DistributedDataParallel: cuda init; forced parameter sync; pinning?

vadimkantorov · September 8, 2020, 11:53am

I’m trying to figure out DistributedDataParallel (on a single machine; single GPU / process mode). I’ve got a few questions:

Will all launched processes do CUDA init? Is it safe? Should we explicitly set CUDA_VISIBLE_DEVICES per launched process to ensure that it can see only one device? ( think fork/spawn global state issues with CUDA / OpenMP / pthreads etc…) Would it prevent it from rpc using nccl?
Is it sensible to do a forced parameter sync once in a while? Inherent GPU parallelism non-determinism can cause parameter divergence that could cause replica parameter divergence for some sensitive models (even if gradients are sychronized)? How does one do it?
When does it make sense to do NUMA node pinning? CPU affinity pinning?

Thank you!

mrshenli · September 10, 2020, 3:04am

CUDA is lazily initialized. So if one process is not touching a specific device, corresponding CUDA context shouldn’t be created on that device.

Is it safe?

Even if multiple processes create context on the same device, it won’t crash, but each context consumes about 500MB CUDA memory, which is not desired.

Should we explicitly set CUDA_VISIBLE_DEVICES per launched process to ensure that it can see only one device?

This is the recommended way, as it also rules out the possibility that some third-party library accidentally create tensors on other devices.

Would it prevent it from rpc using nccl?

Which rpc are you referring to? Are you using DDP in conjunction with torch.distributed.rpc?

Is it sensible to do a forced parameter sync once in a while? Inherent GPU parallelism non-determinism can cause parameter divergence that could cause replica parameter divergence for some sensitive models (even if gradients are sychronized)?

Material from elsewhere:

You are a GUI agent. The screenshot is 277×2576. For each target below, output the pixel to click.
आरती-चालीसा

If there are drifts, then, yes, manually sync once a while would help.

How does one do it?

You can use broadcast, see the code linked below. If you would like to calculate average, you can also use all_reduce and then divide by world_size.

github.com

pytorch/pytorch/blob/3806c939bda0df4c0f38b9d356c004f384535ac1/torch/nn/parallel/distributed.py#L404


      
              self.bucket_bytes_cap = int(bucket_cap_mb * 1024 * 1024)
          
              # Sync params and buffers
              self._sync_params_and_buffers(authoritative_rank=0)
          
              self._ddp_init_helper()
          
          def _sync_params_and_buffers(self, authoritative_rank=0):
              module_states = list(self.module.state_dict().values())
              if len(module_states) > 0:
                  self._distributed_broadcast_coalesced(
                      module_states,
                      self.broadcast_bucket_size,
                      authoritative_rank)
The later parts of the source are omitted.